TULA - CITY - HERO
This was taken advantage of by the Mensheviks and Socialist-Revolutionaries. Sowing in trade union bodies, they began to spin the lines of a counter-revolutionary conspiracy. On March 21, 1918, the VChK warned the Tula Council about it: the Menshevik militia was disarmed, their newspaper and the newspaper of the Socialist-Revolutionaries were closed. In connection with the serious Menshevik danger, a member of the All-Russian Central Executive Committee and the Cheka, VL Panyushkin, was appointed extraordinary commissioner in Tula for the meeting of the Council of People's Commissars under Lenin's chairmanship in Tula. Socialist detachments of the All-Russian Central Executive Committee have been sent to help the Tula Bolsheviks.
The counter-revolutionary plans were foiled. But the Mensheviks and Socialist-Revolutionaries continued their subversive activities. In June 1918, they provoked part of the workers of the weapons and ammunition factories, railway workshops to strike. It did not last long.
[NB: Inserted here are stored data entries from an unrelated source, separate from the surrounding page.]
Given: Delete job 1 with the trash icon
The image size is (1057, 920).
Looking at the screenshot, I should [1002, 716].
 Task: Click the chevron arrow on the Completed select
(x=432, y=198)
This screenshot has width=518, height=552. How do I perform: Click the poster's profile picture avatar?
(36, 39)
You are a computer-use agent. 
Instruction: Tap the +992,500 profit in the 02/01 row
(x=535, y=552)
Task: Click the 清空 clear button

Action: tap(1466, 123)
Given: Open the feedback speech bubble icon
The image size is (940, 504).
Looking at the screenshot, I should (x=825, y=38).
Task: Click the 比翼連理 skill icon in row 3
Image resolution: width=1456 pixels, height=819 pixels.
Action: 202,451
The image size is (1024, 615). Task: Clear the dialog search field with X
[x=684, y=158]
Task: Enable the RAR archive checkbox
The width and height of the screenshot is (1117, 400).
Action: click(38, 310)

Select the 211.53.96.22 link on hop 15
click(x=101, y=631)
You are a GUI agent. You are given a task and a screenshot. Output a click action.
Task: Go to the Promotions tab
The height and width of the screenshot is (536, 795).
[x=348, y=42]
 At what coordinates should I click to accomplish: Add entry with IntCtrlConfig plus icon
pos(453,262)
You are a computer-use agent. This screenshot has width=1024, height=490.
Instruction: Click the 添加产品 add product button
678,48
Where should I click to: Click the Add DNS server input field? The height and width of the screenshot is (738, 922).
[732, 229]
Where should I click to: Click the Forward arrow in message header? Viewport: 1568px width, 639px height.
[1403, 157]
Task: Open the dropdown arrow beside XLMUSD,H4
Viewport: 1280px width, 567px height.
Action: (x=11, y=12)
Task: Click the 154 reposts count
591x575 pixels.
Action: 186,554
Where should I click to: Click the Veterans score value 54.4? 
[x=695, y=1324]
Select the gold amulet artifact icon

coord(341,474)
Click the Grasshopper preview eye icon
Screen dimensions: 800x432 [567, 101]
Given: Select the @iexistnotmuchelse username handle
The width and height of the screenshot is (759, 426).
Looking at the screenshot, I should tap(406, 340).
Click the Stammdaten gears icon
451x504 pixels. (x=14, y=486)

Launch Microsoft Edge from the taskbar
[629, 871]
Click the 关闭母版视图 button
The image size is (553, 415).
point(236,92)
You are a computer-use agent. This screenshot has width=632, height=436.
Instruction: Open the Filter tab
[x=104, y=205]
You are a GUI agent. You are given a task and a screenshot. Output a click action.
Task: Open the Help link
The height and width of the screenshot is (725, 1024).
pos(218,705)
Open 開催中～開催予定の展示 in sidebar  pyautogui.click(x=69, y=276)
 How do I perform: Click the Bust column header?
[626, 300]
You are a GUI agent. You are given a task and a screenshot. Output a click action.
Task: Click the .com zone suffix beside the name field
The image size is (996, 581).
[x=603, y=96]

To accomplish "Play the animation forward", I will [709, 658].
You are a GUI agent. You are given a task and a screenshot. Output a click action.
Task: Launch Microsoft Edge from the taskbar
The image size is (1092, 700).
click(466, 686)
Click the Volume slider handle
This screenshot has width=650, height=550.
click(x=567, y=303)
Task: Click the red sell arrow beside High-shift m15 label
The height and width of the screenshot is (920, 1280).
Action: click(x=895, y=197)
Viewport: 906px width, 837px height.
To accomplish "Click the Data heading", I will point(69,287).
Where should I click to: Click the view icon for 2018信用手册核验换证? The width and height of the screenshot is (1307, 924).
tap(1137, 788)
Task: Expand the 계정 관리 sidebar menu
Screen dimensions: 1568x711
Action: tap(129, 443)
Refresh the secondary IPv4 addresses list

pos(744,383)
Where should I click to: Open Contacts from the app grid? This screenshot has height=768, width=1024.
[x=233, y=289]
The Bolsheviks convincingly explained to the workers the meaning of the incendiary speeches of the Mensheviks and Socialist-Revolutionaries, hostile to the Soviet government. On the second day of the strike, the general meeting of the workers of the weapons and ammunition factories declared that "strikes at a time of intense struggle against the counter-revolution is a betrayal of the working class."
Taking advantage of the still weak organization of the peasantry, the Socialist-Revolutionaries, relying on the kulaks, organized a whole series of kulak speeches and revolts. Again, in manifesting high proletarian solidarity, the echelon of the revolutionary parts of Moscow participated in suppressing them together with the Tula revolutionary forces.
The repression of the counter-revolution forced on June 10, 1918, to introduce martial law in Tula and the provinces. From the Soviets, right-wing Socialist-Revolutionaries and Mensheviks were excluded first, and then left-wing Socialist-Revolutionaries. In order to strengthen the work of the Bolshevik organization in August 1918, it was decided to merge the city and provincial committees of the RCP (B). The new provincial committee, chaired by the experienced Bolshevik GN Kaminsky, included the communists AI Kaul, VA Kulnev, SS Kolesnikov, NA Glagolev, II Denisov, V S. Mikheev, NM Nemtsov, SP Ageyev, VP Alekseev, IP Belkin, FS Filin and a number of comrades directed to work in Tula of the Central Committee of the RCP (B.). The reorganization of the gubernia executive committee was also carried out.
But the counter-revolution did not give up. In March-April 1919, the Mensheviks and Socialist-Revolutionaries, who had not lost their influence in the trade unions, again provoked, using hunger, workers' fatigue, delays in paying wages, strikes at military factories in Tula and at the railway junction.